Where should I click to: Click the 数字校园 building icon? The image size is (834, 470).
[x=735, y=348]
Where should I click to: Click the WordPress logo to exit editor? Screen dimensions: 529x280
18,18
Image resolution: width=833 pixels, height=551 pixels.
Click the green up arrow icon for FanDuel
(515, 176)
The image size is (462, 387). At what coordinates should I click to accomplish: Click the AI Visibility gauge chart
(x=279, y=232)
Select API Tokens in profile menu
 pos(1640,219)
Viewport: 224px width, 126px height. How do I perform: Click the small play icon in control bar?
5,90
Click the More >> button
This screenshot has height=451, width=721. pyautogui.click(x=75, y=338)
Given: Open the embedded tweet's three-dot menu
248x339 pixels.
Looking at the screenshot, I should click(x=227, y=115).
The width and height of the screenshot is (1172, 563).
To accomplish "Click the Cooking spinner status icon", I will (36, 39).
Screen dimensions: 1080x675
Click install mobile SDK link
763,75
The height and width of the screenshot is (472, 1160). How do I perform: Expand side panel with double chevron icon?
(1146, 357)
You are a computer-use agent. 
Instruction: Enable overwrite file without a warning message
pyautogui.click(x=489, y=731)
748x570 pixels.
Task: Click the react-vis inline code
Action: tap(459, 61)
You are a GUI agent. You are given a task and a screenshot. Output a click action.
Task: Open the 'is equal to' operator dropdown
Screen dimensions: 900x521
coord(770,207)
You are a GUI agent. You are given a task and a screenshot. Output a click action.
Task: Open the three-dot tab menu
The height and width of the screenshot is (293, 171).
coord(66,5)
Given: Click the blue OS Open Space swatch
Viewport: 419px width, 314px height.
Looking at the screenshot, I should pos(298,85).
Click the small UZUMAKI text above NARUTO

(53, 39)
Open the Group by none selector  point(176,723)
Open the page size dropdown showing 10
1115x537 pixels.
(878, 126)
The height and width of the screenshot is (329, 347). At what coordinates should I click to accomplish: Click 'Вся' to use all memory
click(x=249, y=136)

________________________

■ **PROMPT**
The lines to output run from the one containing "1115x537 pixels." through the last line of the records above; repeat them exactly and nothing more.

■ **WRITTEN RESPONSE**
1115x537 pixels.
(878, 126)
The height and width of the screenshot is (329, 347). At what coordinates should I click to accomplish: Click 'Вся' to use all memory
click(x=249, y=136)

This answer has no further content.